◆ **Data supplied**

▽

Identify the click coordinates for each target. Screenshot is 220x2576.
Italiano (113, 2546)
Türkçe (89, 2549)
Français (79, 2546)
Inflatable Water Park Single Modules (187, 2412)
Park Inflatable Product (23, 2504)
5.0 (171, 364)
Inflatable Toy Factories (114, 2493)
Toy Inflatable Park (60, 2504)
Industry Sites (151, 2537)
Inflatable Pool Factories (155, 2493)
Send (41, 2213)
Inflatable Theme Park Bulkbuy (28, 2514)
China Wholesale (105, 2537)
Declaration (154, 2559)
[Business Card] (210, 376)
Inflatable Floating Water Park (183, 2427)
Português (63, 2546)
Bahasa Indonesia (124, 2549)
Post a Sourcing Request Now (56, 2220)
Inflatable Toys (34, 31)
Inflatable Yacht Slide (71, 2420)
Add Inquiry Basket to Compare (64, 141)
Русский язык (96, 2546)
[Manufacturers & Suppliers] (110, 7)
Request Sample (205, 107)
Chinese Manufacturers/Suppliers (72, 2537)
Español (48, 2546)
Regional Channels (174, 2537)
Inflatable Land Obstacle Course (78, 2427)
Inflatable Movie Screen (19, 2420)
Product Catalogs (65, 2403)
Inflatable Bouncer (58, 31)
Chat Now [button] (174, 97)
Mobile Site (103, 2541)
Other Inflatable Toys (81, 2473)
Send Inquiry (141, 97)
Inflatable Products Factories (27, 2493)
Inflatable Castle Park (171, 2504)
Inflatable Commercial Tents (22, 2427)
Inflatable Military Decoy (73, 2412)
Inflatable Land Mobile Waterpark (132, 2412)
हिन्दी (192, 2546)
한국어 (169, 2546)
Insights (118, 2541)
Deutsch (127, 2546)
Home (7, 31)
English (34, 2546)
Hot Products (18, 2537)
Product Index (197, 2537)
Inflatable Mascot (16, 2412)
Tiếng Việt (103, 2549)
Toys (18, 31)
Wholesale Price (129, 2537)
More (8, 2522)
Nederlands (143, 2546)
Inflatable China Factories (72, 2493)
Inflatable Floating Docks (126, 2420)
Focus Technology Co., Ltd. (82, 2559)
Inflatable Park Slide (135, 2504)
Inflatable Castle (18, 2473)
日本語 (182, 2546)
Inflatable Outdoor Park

△
▽

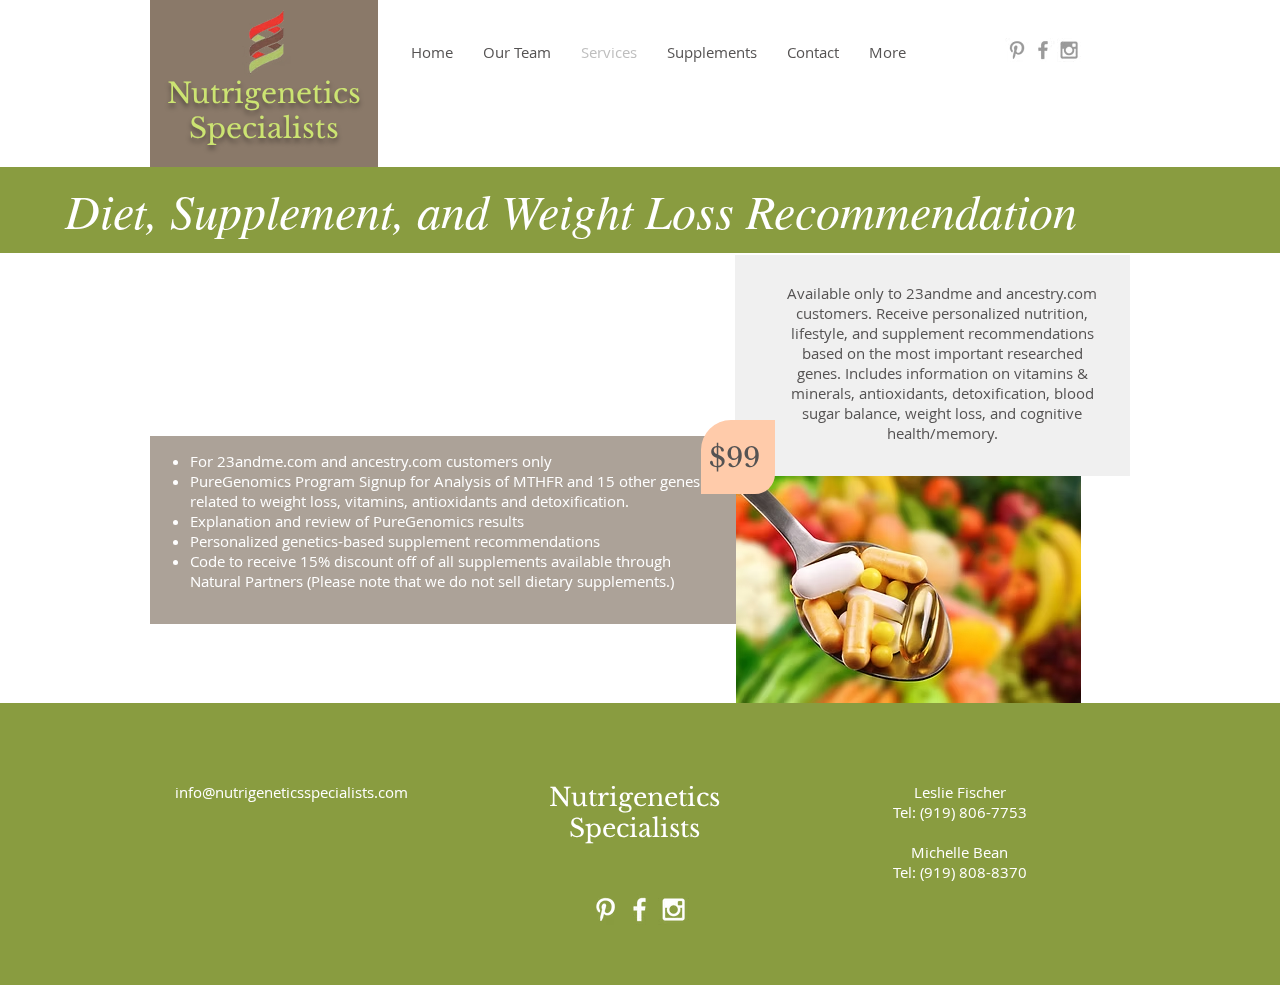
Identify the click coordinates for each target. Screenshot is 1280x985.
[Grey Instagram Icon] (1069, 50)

△

◆ **Work task**
Copy each line holding "Mobile" from the material above.

◆ **Response box**
Mobile Site (103, 2541)
Inflatable Land Mobile Waterpark (132, 2412)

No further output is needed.